[Collection entries]
↓
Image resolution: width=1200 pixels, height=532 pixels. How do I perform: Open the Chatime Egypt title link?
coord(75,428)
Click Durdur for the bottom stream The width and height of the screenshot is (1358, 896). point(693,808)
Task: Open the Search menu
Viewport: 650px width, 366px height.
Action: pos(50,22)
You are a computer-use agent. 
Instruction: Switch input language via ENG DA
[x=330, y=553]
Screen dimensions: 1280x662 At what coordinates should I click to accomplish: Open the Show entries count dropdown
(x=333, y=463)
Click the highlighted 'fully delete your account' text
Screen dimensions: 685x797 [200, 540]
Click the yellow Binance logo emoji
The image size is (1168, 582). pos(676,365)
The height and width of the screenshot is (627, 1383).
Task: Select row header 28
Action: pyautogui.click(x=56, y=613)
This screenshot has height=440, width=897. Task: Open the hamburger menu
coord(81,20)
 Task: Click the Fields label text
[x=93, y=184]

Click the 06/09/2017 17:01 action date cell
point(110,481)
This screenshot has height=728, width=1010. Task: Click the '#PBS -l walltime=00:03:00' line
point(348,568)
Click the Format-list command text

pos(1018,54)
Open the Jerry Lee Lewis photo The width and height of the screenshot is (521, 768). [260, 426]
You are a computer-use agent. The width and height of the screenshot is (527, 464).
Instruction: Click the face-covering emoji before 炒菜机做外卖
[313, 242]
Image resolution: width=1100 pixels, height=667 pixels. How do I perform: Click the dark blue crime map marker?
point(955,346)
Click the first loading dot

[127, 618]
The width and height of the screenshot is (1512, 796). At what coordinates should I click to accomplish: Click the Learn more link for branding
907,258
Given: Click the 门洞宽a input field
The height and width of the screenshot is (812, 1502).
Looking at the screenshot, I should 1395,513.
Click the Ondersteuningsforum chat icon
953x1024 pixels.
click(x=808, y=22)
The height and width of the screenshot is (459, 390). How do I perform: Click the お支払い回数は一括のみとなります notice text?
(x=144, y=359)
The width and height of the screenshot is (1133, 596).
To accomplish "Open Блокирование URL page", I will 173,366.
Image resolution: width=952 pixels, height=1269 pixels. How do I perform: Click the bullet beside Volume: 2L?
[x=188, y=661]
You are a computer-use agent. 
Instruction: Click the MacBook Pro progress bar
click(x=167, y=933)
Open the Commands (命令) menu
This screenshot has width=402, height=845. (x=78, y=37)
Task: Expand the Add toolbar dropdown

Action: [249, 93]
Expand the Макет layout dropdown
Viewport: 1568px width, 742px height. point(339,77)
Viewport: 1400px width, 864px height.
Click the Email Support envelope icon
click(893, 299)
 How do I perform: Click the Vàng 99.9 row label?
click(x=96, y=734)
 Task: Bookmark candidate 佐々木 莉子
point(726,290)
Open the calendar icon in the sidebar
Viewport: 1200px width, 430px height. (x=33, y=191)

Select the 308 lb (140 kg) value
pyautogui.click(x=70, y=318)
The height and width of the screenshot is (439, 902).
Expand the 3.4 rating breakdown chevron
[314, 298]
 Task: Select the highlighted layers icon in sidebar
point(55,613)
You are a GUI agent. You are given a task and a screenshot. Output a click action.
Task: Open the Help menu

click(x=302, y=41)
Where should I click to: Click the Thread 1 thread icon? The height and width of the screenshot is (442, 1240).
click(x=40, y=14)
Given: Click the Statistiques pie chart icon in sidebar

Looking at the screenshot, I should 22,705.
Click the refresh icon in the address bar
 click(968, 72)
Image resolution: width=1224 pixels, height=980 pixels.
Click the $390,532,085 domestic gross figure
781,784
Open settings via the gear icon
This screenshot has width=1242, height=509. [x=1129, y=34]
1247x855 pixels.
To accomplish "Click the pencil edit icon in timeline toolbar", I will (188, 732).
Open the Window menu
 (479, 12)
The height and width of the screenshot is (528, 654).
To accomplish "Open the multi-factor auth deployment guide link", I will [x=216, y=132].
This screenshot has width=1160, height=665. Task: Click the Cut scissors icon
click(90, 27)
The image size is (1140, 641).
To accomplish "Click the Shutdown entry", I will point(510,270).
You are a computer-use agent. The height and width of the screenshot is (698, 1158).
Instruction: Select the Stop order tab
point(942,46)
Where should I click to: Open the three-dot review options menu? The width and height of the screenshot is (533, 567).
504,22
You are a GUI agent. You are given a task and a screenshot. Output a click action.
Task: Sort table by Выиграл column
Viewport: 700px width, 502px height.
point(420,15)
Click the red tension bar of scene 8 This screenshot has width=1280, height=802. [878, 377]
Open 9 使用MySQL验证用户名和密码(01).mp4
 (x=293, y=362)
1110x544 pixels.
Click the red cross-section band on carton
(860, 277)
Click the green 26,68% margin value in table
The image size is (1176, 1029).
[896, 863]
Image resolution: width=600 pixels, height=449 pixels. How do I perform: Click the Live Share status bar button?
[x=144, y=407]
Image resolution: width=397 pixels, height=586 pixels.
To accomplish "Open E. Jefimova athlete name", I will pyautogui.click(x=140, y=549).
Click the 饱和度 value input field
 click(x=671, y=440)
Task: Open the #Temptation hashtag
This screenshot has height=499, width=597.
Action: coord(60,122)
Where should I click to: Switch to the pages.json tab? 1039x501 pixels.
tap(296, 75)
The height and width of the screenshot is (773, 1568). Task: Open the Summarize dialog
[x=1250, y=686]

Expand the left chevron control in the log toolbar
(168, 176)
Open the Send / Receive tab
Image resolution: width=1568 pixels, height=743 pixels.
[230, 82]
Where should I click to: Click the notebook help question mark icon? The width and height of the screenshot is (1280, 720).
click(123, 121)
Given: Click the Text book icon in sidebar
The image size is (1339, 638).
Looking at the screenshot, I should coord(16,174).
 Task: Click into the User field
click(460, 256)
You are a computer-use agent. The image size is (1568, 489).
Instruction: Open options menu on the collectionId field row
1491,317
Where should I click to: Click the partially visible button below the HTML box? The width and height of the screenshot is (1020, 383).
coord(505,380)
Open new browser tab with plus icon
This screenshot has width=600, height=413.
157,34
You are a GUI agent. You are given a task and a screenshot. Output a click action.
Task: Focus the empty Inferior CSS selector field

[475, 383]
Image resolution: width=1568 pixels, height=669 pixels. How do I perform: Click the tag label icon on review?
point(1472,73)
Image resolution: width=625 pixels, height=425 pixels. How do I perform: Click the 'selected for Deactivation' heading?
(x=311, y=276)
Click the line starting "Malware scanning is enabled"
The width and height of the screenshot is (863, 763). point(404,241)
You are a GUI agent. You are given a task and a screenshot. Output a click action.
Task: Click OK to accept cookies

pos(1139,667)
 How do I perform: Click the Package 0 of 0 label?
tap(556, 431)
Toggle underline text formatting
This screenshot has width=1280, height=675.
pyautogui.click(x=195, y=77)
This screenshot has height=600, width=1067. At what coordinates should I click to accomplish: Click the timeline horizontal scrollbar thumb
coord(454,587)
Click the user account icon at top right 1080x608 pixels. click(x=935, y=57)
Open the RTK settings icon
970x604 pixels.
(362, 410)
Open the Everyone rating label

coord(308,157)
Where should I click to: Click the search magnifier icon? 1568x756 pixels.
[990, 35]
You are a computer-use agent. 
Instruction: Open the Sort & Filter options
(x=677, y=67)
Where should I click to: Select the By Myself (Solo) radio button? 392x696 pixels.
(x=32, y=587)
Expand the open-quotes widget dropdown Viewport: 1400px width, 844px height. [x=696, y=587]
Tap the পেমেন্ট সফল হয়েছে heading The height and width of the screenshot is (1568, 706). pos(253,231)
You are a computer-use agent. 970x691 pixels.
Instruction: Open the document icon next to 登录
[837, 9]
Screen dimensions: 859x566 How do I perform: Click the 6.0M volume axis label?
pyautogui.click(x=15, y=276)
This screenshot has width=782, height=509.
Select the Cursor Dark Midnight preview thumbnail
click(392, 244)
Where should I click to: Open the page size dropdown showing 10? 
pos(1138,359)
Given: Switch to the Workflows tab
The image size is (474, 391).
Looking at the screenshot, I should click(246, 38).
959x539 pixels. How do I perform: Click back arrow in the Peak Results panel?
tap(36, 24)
↑
== ACTIVITY ==
Which lines hold the word "computer"? Return all of them from the records above.

== COMPLETED TASK ==
You are a computer-use agent. 
You are a computer-use agent. The width and height of the screenshot is (527, 464).
You are a computer-use agent. 
You are a computer-use agent. The height and width of the screenshot is (698, 1158).
You are a computer-use agent. The image size is (1568, 489).
You are a computer-use agent. 
You are a computer-use agent. 970x691 pixels.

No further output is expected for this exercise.